QUÉ HARÁS:
**a.** Responde estas preguntas sobre el texto acerca de las cosas malas que nos pasan:
(i) ¿Qué enfermedad cita el texto como ejemplo tan reciente y tan presente?
(ii) ¿Con quién dice el texto que podemos perder los papeles sin que se asuste?
(iii) ¿De cuántas formas opuestas podría reaccionar cualquiera ante una situación desesperada, y cuáles son?
**b.** Continúa el texto sobre las cosas malas que nos pasan a partir de su última oración.

TEXTO PARA ANALIZAR:

Guadalupe García/Rel
A veces pasan cosas malas. A veces les pasan cosas malas a personas que conocemos. A veces nos pasan cosas malas a nosotros.
A veces esas cosas malas son consecuencia de malas decisiones o acciones, podría decirse que “nos las buscamos”. Otras veces no, nos pasan, aunque hayamos sido prudentes, como consecuencia de las acciones de otros o porque pasan y ya está, sin que podamos explicárnoslas.
Puede ser cualquier cosa: una enfermedad que no sabemos cómo ha llegado, como el coronavirus que tenemos tan reciente y tan presente; un accidente de coche que no hemos provocado pero sí sufrido; la pérdida del trabajo sin haberlo visto venir; la avería del coche que necesitamos todos los días para ir a trabajar o para llevar a los niños al colegio y que nos parte por la mitad; la muerte repentina e inesperada de alguien que era el sostén de toda una familia, puede que de la nuestra, o de una persona con toda la vida por delante: un joven o un niño.
Pueden ser muchas cosas de distinta importancia o gravedad. Y estas cosas malas pueden acabar ahogándonos, porque las consecuencias suelen ser muy gordas y complicadas.
Ante algo así es humano desanimarse, ponerse triste, perder del todo la alegría, enfadarse, rebelarse, deprimirse, mandarlo todo a freír espárragos. Es humano cuestionar a Dios, preguntarle cómo ha podido permitir eso, en qué porras estaba pensando para mandarnos algo así… Es perfectamente comprensible y Dios más que nadie lo entiende porque Él es el fabricante y sabe cómo estamos hechos. Así que tranquilidad: podemos perder los papeles con Él, que no se va a asustar. Y mucho menos nos va a dar la espalda, aunque le digamos de todo, que también nos puede pasar en un momento de mucho dolor o angustia. Él por su parte no nos va a abandonar, ¡es nuestro Padre, es Papá Dios!
¿Y nosotros, qué vamos a hacer? Ante una situación desesperada, desgarradora, cualquiera de nosotros incluso siendo creyente y hasta de misa diaria podría reaccionar, simplificando mucho, de 2 formas opuestas: acercándonos más a Dios o apartándonos de Él. Eso dependerá de lo mucho que nos duela, de lo poco que comprendamos y de la salud de nuestra fe.

Registros de datos:
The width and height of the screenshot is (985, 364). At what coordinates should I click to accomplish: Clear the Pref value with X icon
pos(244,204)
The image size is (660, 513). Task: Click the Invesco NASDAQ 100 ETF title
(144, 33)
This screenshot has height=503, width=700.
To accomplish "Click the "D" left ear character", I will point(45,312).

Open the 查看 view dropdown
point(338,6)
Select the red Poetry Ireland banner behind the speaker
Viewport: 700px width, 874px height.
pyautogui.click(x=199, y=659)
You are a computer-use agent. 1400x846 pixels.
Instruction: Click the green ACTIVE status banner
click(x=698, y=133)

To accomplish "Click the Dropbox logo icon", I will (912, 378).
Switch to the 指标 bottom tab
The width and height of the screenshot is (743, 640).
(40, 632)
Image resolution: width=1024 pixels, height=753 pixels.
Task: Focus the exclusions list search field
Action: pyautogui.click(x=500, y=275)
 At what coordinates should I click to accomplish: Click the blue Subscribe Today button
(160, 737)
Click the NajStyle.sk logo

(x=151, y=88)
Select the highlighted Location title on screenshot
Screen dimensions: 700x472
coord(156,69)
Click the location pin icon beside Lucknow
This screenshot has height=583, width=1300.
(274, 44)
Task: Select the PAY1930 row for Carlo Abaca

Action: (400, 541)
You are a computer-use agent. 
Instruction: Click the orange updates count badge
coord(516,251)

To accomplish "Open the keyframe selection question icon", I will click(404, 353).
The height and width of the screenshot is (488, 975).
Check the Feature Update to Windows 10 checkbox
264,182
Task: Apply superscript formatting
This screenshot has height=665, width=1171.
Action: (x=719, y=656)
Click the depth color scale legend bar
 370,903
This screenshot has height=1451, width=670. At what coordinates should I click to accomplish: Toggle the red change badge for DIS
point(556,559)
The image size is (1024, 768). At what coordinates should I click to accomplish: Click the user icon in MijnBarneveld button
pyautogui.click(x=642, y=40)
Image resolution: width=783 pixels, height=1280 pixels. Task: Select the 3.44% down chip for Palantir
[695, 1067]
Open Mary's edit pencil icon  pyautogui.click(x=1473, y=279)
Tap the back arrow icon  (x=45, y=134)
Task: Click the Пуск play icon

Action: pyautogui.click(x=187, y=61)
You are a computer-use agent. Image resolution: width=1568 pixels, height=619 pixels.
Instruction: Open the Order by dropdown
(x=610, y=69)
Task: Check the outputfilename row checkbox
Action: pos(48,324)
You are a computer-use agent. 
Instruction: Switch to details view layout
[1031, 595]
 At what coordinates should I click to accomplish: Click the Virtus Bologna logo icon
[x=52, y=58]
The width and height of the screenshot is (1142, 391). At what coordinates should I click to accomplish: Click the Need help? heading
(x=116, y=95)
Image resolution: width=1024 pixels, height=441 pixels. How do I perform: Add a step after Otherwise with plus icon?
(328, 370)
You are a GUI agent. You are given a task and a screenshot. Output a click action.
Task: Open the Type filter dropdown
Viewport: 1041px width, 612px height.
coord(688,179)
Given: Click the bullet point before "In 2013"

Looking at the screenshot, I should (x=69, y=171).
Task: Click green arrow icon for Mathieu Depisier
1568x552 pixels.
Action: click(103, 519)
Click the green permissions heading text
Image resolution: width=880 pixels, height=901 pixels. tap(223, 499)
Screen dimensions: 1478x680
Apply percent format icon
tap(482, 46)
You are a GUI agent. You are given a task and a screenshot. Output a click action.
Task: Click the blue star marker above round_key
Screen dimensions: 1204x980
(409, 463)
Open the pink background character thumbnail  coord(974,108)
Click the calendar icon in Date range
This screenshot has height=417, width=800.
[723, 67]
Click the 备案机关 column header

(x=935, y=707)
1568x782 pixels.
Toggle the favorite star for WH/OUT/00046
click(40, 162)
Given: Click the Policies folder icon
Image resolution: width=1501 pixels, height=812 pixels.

RESPUESTAS:
**a.**
(i) El coronavirus.
(ii) Con Dios.
(iii) De dos formas: acercándose más a Dios o apartándose de Él.

**b.**
Desde mi experiencia personal, pues, me atrevo a decir que pase lo que pase, por terrible, horrible, espantoso, aborrecible, abominable, atroz, horroroso, angustioso, desagradable, desesperante, desolador, lamentable, desgarrador o tremendo que sea lo que nos pase o por muy repugnante, deleznable, execrable o monstruoso que sea lo que otros nos hagan, nada nos separará del amor de Dios si nosotros no queremos.
No es agarrarse a un clavo ardiendo, no es salvar la situación a la desesperada, no es perder el sentido de la realidad: es una certeza que procede de la confianza total y absoluta en Dios que nos da la fe. Dios nos regala la fe en primer lugar y una vez que Dios nos la da es tarea nuestra mantenerla viva, alimentarla y hacerla crecer.
Y esta confianza total en Dios nos mantiene a flote en medio de las dificultades, cuando todo parece ir tan mal que sólo queremos meternos en un agujero y no salir hasta que las cosas se arreglen.
Podríamos decir que si Dios realmente nos ama no permitiría que sufriéramos. Pero ese planteamiento es erróneo porque es un planteamiento humano. Dios no piensa como los hombres, su lógica no cabe en la nuestra. Y el sufrimiento del hombre no lo quiso Dios, entró en nuestra vida con el pecado original. Pero me estoy desviando del tema. Nada puede separarnos del amor de Dios si nosotros no queremos.